In September, he’s going to start a Research Master’s in Global Urban Transformations. He also hopes to get a PhD someday. In his spare time, he plays the drums in a rock band.

As a campus columnist, he hopes to write about “personal” matters, things that happen in his life. He would like to move readers by shedding light onto everyday experiences from a new angle. That’s what he did in his winning column, Ode to the slacker. “Since the beginning of my studies, I’ve found myself doing other people’s work. Writing about it makes this sort of annoying subject easier for myself and, hopefully, for others as well.”

The panel of judges appreciated the smooth writing style and the ironic, humorous way he approached the topic. “He figured out an accessible way to start a conversation about a phenomenon to which many students can relate.”

What to do >>
• A. Rewrite the paragraph of the columnist profile that begins "As a campus columnist" as a short bulleted list that keeps its main facts.
• B. Answer these questions from the columnist profile, one per line:
(i) What program will he start in September?
(ii) What is the title of his winning column?
(iii) Which qualities of his writing did the panel of judges appreciate?
• C. Print the part of the columnist profile starting at "In September, he’s" and ending at "a rock band.".

Data segment >>
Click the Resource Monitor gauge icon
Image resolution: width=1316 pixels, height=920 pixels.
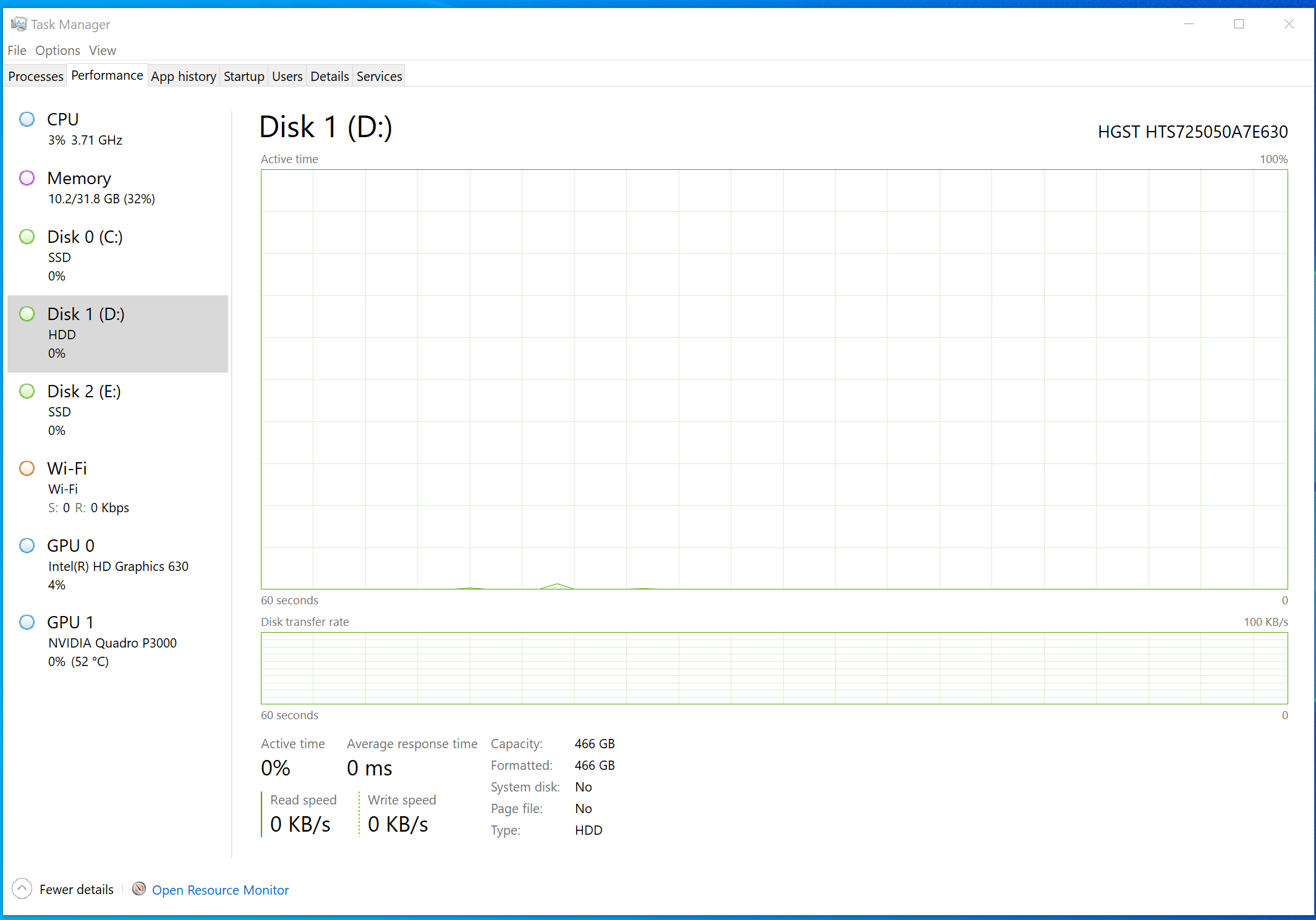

Your responses >>
• A.
- He wants to write about personal matters, things that happen in his life.
- He hopes to move readers by showing everyday experiences from a new angle.
- He did this in his winning column, Ode to the slacker.
- Since starting his studies, he has found himself doing other people's work. Writing about it makes this annoying subject easier for him and, he hopes, for others too.

• B.
(i) A Research Master's in Global Urban Transformations.
(ii) Ode to the slacker.
(iii) His smooth writing style and his ironic, humorous approach to the topic.

• C.
In September, he’s going to start a Research Master’s in Global Urban Transformations. He also hopes to get a PhD someday. In his spare time, he plays the drums in a rock band.